ECLI:NL:RBDHA:2025:1248
Rechtbank Den Haag
- Voorlopige voorziening
- Rechtspraak.nl
Afwijzing verzoek voorlopige voorziening asielaanvraag
In deze zaak heeft de voorzieningenrechter van de Rechtbank Den Haag op 3 februari 2025 uitspraak gedaan in een verzoek om voorlopige voorziening in het kader van een asielaanvraag. De verzoeker, met een V-nummer, had op 9 december 2024 een aanvraag ingediend voor een verblijfsvergunning asiel voor bepaalde tijd. De minister van Asiel en Migratie heeft deze aanvraag echter niet in behandeling genomen, omdat Spanje verantwoordelijk zou zijn voor de behandeling van de asielaanvraag. Hierop heeft de verzoeker beroep ingesteld tegen het besluit van de minister en verzocht om een voorlopige voorziening.

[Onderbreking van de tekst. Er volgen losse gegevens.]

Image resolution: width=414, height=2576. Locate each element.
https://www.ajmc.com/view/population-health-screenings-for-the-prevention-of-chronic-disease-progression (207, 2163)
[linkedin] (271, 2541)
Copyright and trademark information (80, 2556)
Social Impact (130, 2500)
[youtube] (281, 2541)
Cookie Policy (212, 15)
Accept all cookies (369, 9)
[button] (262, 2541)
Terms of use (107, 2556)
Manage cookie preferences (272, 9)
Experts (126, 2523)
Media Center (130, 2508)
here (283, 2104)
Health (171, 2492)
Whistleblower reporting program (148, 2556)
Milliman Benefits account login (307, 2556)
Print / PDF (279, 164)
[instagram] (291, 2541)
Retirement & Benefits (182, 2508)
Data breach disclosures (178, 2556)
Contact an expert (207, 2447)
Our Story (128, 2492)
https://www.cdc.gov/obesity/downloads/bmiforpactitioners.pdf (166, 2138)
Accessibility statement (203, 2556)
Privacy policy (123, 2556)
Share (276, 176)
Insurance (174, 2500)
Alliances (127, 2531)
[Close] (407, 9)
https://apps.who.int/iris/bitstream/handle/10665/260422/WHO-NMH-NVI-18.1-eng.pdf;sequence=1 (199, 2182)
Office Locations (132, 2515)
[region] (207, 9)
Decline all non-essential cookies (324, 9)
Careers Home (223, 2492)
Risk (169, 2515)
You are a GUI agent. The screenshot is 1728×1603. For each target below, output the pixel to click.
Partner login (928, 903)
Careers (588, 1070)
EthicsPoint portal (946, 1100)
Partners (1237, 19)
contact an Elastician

De voorzieningenrechter heeft het verzoek op 30 januari 2025 behandeld, waarbij de gemachtigde van de minister aanwezig was. In een andere zaak, NL24.49010, heeft de rechtbank op dezelfde dag het beroep van de verzoeker ongegrond verklaard. De voorzieningenrechter heeft in zijn overwegingen geen bijzondere omstandigheden kunnen vinden die aanleiding geven om de voorlopige voorziening toe te wijzen. Daarom heeft hij het verzoek om voorlopige voorziening afgewezen. Tevens is er geen aanleiding voor een proceskostenveroordeling.
De uitspraak is gedaan door mr. N.M. van Waterschoot, in aanwezigheid van mr. J.A. Hessels als griffier. De uitspraak is openbaar gemaakt via een geanonimiseerde publicatie op rechtspraak.nl. Tegen deze uitspraak staat geen hoger beroep of verzet open.